Science has limitations, no doubt. Regarding what makes sense, that may be a product of a person's spiritual beliefs, scientific training, or other factors, but I don't think any of that really gives us any insights into the possible psychology of alien intelligent life forms. They could be curious, as we are, in our desire to see what other kinds of life is out there. Or as some people suggest, they may see us like we see ants. We can't do anything but speculate and perhaps we all tend to have not necessarily justified anthropomorphic expectations of intelligent alien life forms.
It makes more sense that our science is not at the level to understand our place on this earth and what else is here
This is something I'd really like to address, mad men. Sorry if I'm taking your post in a direction you didn't intend, that's my fault, not yours, but when I suggested all eyewitnesses are not reliable when it comes to UFOs, this was turned around by another member into a false dichotomy, that there were only two options, either:
originally posted by: OutTheBox
a reply to: Arbitrageur
Thanks for your response, very scientific and academically writen, but I'm talking more on like a hallucinary level, do the cones on the mad mens eyes see the pink elephant or is it happening in the mind?

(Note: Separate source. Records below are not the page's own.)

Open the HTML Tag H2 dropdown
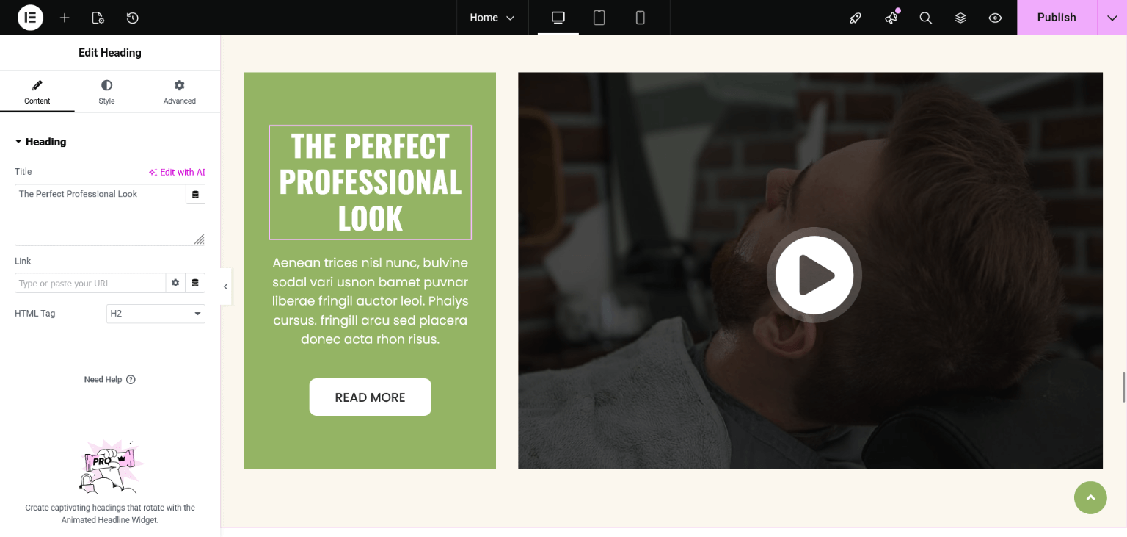 coord(156,314)
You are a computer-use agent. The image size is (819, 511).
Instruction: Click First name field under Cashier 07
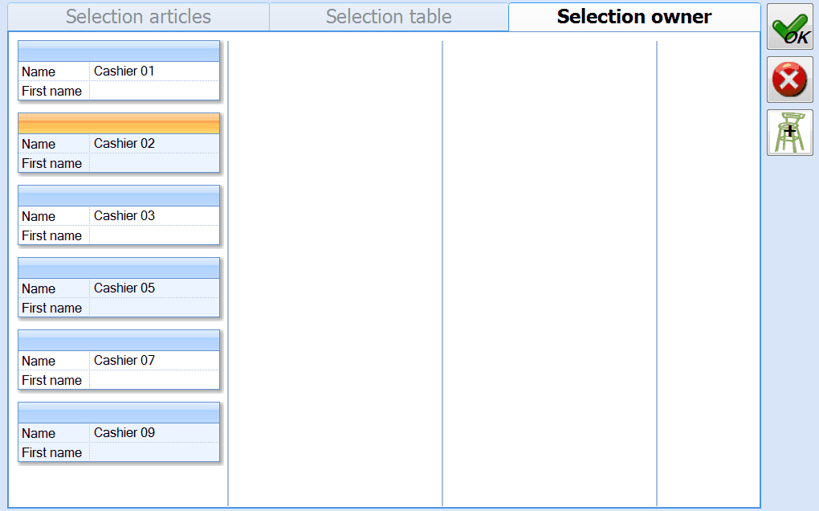click(x=153, y=381)
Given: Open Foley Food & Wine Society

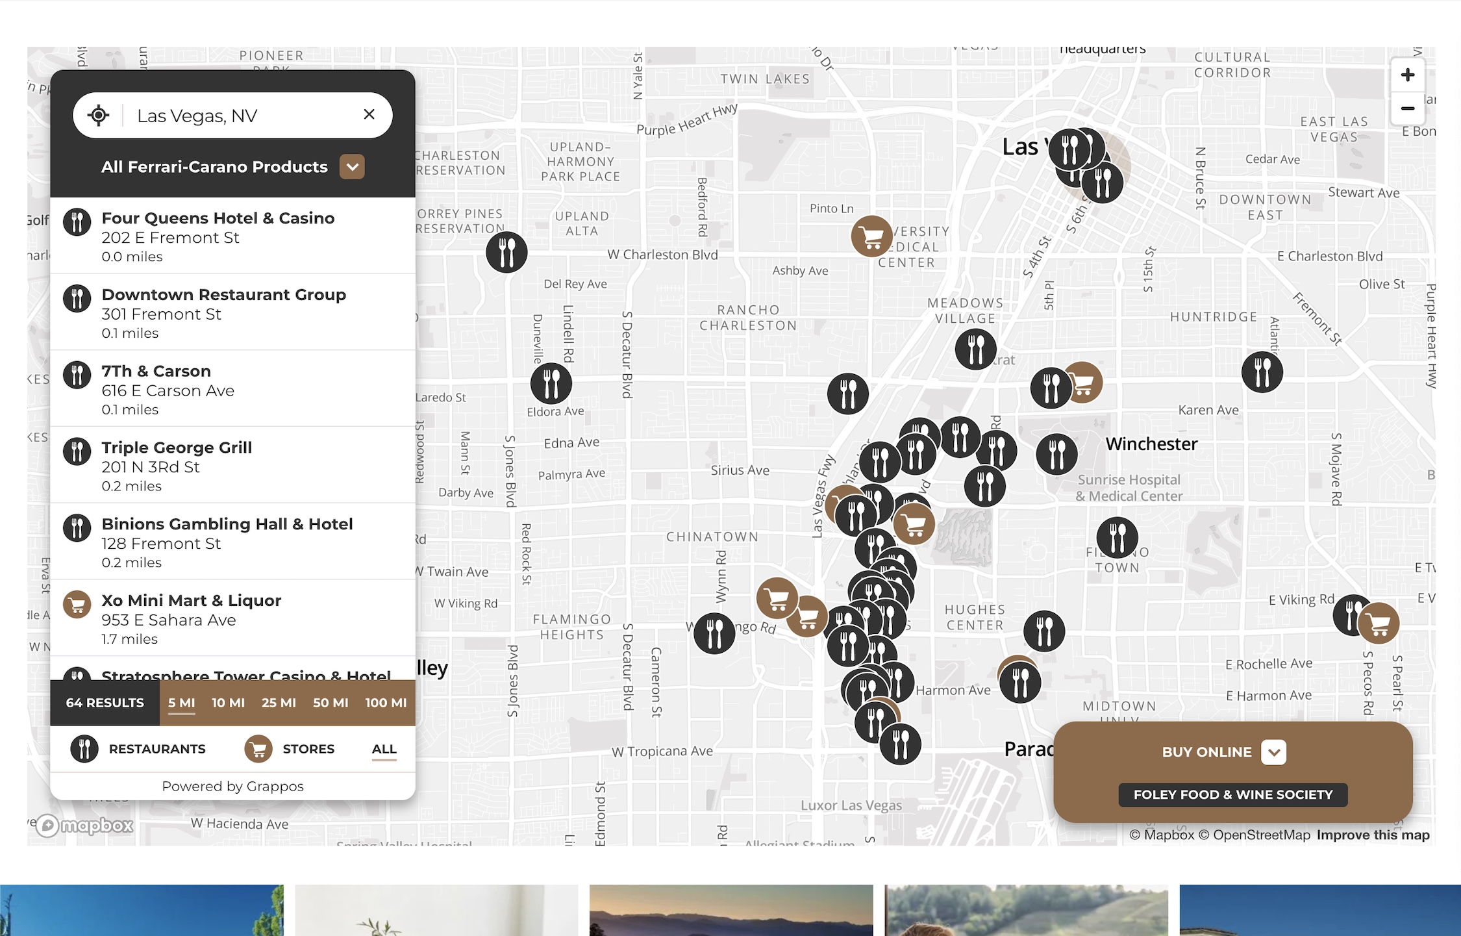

Who would argue that reporting an object as 300 yards in front of the observer is within the "accepted logical limits of misperception" when in reality it's 233 km away, or that they see a giant mothership when it's a fireball swarm and there is no giant mothership?
Report: the UFO was hovering approximately 300 yards in front of the observer. "Hynek Classification: CE1" (Close Encounter of the First Kind).
Reality: the distance to the re-entering booster was approximately 233 km (145 miles), so this was not a "close encounter."
originally posted by: JimOberg
a reply to: Arbitrageur
What the 'Yukon Case' and the dozens of other 'mother-ship' reports that coincided with documented satellite reentries should teach us all is that simply =IMAGINING= what 'common sense' tells us are the limits of 'conceivable' misinterpretations is unscientific. The suggestion certainly =DID= defy 'common sense', and could have continued to do so indefinitely but for the serendipitous 'control experiments' offered by the reentry fireball swarm phenomenon. That's the theme of my report here: www.jamesoberg.com...
The sad fact that apparently everybody in the world 'UFOlogy community" overlooked the lesson that has been again and again glaringly painted in the night skies of Earth by manmade fireball swarms since the dawn of the Space Age is dismaying to me.
originally posted by: FishBait
.....
There are only so many things flying in the sky. Birds, drones, other planes/helicopters and weather balloons plus the occasional Chinese lantern or lost BDay balloon but those are tiny compared to a plane. With enough pilot hours it would seem your going to have a pretty good idea what's up there with you.....
originally posted by: Phage
a reply to: JBurns
Ok.
When exactly was the Earth discovered to be "not flat?"